BP and Shell have announced their full exit from Russia. BP’s most significant investment in the country is its 19.75% stake in the largest Russian oil company Rosneft. Rosneft had a modest contribution to BP’s cash flow (about USD600 million in dividends, compared to BP’s EBITDA of USD31 billion in 2021). Furthermore, when analysing BP’s business profile, we focus on production and reserves of consolidated subsidiaries and joint operations. Therefore, BP will not be materially affected by the exit and should be able to maintain its strong business profile underpinned by its large diversified operations.
Shell’s Russian assets include a 27.5% share in the Sakhalin integrated LNG project (a JV with Gazprom) and a 50% interest in Salym Petroleum Development (a JV with Gazprom Neft). These JVs are accounted using an equity method, therefore associated reserves and production have a lower weighting in our assessment of Shell’s business profile. Shell is a diversified company and its supply chain is not reliant on a single region.
Furthermore, we estimate that dividends from the Russian assets amounted to about USD700 million in 2021, which is immaterial compared to Shell’s operating cash flow of USD45.1 billion. We do not factor in any proceeds from a planned disposal in our analysis as the market valuation of the assets could be substantially lower than the current book value.

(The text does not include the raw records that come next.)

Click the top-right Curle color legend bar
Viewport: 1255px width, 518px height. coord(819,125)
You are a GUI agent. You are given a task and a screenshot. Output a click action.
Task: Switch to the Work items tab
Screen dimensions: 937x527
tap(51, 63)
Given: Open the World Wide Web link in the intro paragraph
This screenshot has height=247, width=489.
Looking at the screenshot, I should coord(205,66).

TotalEnergies said last week it would not make new investments in Russia, but did not plan to withdraw from its existing ones, including stakes in Arctic LNG 2 (which is set to export its first cargo in 2023), Yamal LNG (which is already operational), and a 19.4% stake in Novatek. We estimate dividend income from these assets to be USD0.5 billion, compared to TotalEnergies’ EBITDA of USD42.3 billion in 2021.

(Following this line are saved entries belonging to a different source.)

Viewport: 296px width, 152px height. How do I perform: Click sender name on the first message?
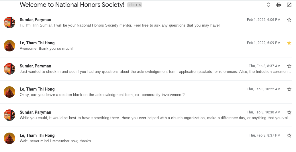(x=36, y=20)

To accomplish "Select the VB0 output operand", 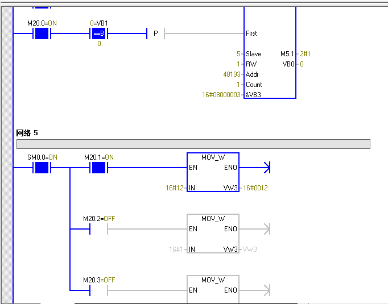I will [289, 64].
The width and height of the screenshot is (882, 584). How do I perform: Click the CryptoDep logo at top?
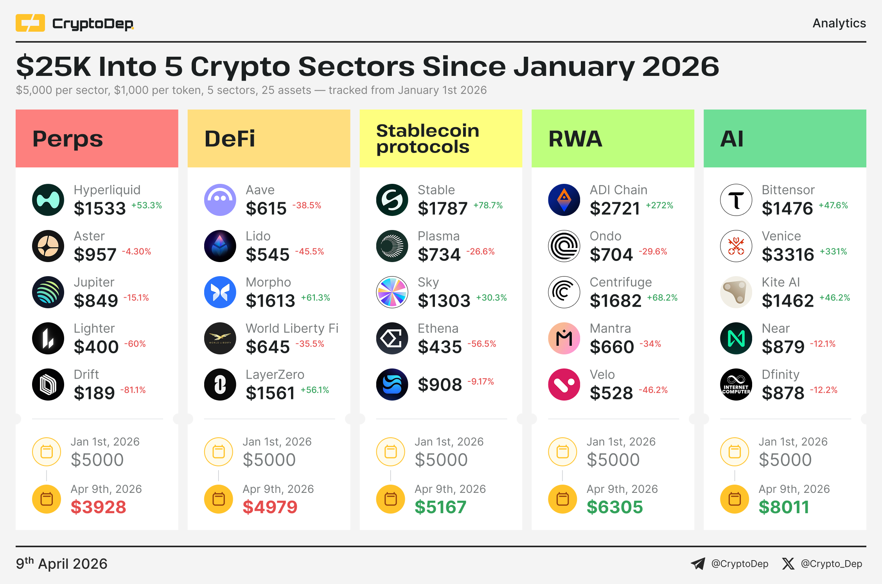[74, 23]

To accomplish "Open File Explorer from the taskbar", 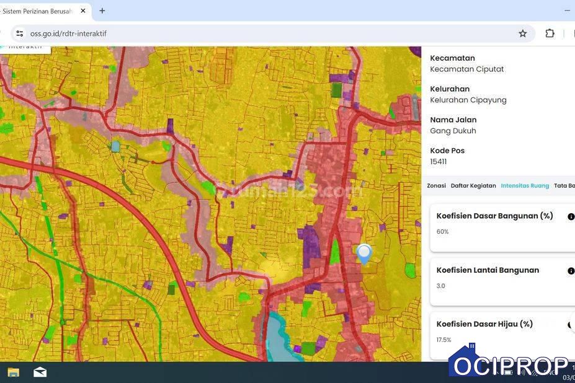I will point(13,372).
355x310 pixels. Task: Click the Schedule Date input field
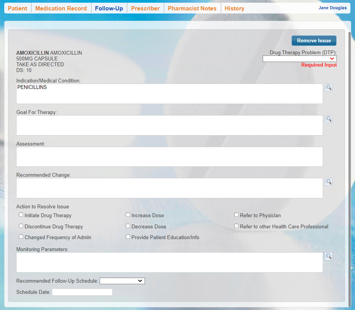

A key financial risk for TotalEnergies may come from the potential need to honour a portion of USD3.3 billion guarantees provided by the company to Yamal LNG at end-2020, related to its external financing. It remains uncertain whether Yamal LNG will be able to service its debt in the current sanction regime, but at the moment natural gas projects seem to bear a lower risk compared to oil as the US and potentially other countries are considering a ban on oil imports from Russia.
Eni’s direct exposure to Russia is limited to its 50% stake in the Blue Stream natural gas pipeline to Turkey, which the company intends to sell. We believe this will not affect cash flow as the project did not pay any dividends in 2020-2021. Eni’s key operational exposure is due to its contract with Gazprom, which supplied 22.47 billion cubic metres of gas to the company in 2020. In case of gas supply disruptions, Eni can increase gas production from its equity investments in North Africa and West Africa as alternative supply sources, as well as invoke its contractual protections (such as force majeure clauses). However, our base-case scenario does not incorporate the full curtailment of gas flows, although this cannot be completely ruled out given uncertainties over the Russia-Ukraine conflict.
In addition to relatively low contributions of Russian assets in the diversified business profiles of Fitch-rated European oil and gas majors, higher hydrocarbon prices could offset any potential pressures. All companies posted record profits in 2021 and low leverage, which provide a buffer against increased performance volatility.